→ **Problem**
Every line below between the line holding "The width and" and the line holding "Screen dimensions: 473x680", inclusive, should be repeated exactly, and all other lines omitted.

→ **Records shown**
####################

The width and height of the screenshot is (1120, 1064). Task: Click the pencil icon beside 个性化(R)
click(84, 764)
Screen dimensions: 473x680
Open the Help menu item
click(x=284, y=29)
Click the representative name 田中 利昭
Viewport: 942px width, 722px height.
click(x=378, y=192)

####################

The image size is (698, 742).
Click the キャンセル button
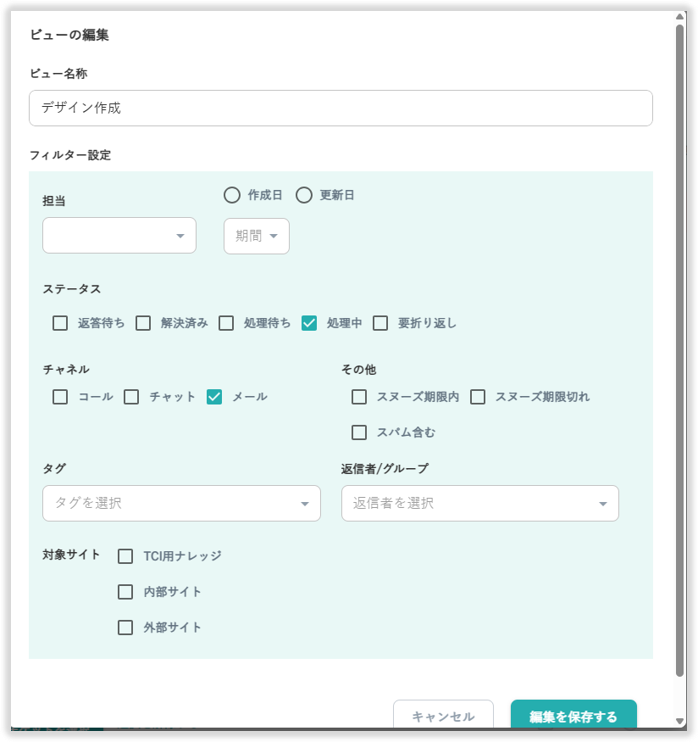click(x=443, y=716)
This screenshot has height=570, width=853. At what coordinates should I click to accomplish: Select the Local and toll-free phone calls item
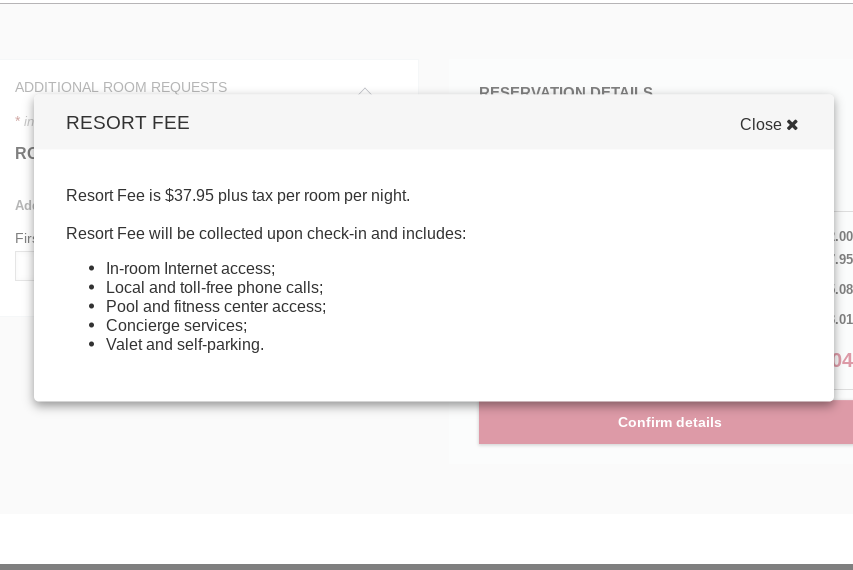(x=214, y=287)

####################

→ **Your response**
The width and height of the screenshot is (1120, 1064). Task: Click the pencil icon beside 个性化(R)
click(84, 764)
Screen dimensions: 473x680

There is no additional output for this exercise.